G20、デジタル課税難航も 日本の主導で着地点見いだせるか (1/2ページ)

 日本が今年議長国を務める20カ国・地域(G20)財務相・中央銀行総裁会議で目指す、大手IT企業のデジタルサービスへの課税ルール作りが難しい情勢となっている。英仏などが独自の「デジタル課税」に動き、参加国の足並みが乱れ始めているためだ。日本が主導して着地点を見いだせるか、予断を許さない。

昨年12月のG20サミットで記念写真に納まるトランプ米大統領(前列左から3人目)、安倍晋三首相(同4人目)ら=アルゼンチン・ブエノスアイレス(共同)

昨年12月のG20サミットで記念写真に納まるトランプ米大統領(前列左から3人目)、安倍晋三首相(同4人目)ら=アルゼンチン・ブエノスアイレス(共同)

 「デジタル化に伴う課税原則の見直しについての議論とともに、租税回避・脱税への対応に取り組む」。麻生太郎財務相は昨年12月、アルゼンチン・ブエノスアイレスで開かれたG20サミット終了後の記者会見で、今年6月に福岡市で開催されるG20財務相・中央銀行総裁会議の中で統一ルール作りを目指す意向を表明した。

 統一ルール作りは、グーグルやアマゾン・コムなど大手IT企業が国境を越えた事業活動で巨額の利益を上げながら、現行の国際税制では適正な課税ができていないことが背景にある。EU欧州委員会の調べでは、従来型企業の法人税支払いは収益の23.2%だが、大手IT企業は9%程度で「課税逃れ」との批判が各国で噴出している。

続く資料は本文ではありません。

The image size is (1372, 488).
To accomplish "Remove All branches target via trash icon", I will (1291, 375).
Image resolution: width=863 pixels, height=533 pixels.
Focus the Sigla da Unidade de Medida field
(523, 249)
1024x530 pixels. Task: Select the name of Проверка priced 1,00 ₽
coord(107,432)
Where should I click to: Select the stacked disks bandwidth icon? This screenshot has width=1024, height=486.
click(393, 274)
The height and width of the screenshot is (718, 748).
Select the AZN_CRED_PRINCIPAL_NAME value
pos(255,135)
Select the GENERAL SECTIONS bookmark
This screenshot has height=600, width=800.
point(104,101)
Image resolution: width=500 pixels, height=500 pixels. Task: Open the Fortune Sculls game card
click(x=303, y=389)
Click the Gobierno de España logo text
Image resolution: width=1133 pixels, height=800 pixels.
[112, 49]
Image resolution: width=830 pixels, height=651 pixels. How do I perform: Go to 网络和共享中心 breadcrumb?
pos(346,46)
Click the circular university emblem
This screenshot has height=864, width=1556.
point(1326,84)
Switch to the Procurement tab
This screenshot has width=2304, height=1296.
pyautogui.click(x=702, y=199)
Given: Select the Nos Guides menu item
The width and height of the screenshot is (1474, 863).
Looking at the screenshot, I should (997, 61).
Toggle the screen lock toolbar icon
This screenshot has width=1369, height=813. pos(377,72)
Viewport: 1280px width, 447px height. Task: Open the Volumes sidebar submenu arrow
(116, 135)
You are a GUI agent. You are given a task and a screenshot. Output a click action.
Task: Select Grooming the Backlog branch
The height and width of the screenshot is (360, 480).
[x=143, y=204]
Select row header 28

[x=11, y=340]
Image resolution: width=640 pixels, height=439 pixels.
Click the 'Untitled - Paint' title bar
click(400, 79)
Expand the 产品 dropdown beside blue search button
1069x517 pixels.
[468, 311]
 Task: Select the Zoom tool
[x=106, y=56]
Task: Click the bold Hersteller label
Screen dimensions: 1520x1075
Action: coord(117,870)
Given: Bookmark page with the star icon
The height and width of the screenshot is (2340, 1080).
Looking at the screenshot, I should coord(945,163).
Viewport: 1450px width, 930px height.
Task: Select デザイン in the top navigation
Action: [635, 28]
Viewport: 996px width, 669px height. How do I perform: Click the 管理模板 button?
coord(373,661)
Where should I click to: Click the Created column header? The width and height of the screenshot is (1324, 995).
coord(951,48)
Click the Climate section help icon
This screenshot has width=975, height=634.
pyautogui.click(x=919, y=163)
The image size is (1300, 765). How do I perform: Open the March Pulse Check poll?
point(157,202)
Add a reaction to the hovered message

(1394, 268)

 G20や経済協力開発機構(OECD)で議論を通じ2020年までのルール確立を目指しているが、巨大IT企業を擁する米国や中国は反発。EU欧州委は昨年3月、一定規模のIT企業について加盟国ごとの売上高に3%課税する案を示し、ルール作りを進めてきたが、低い法人税率で企業を誘致するアイルランドや、米国との関係悪化を懸念する一部の国の反対で年末までの合意を延期した。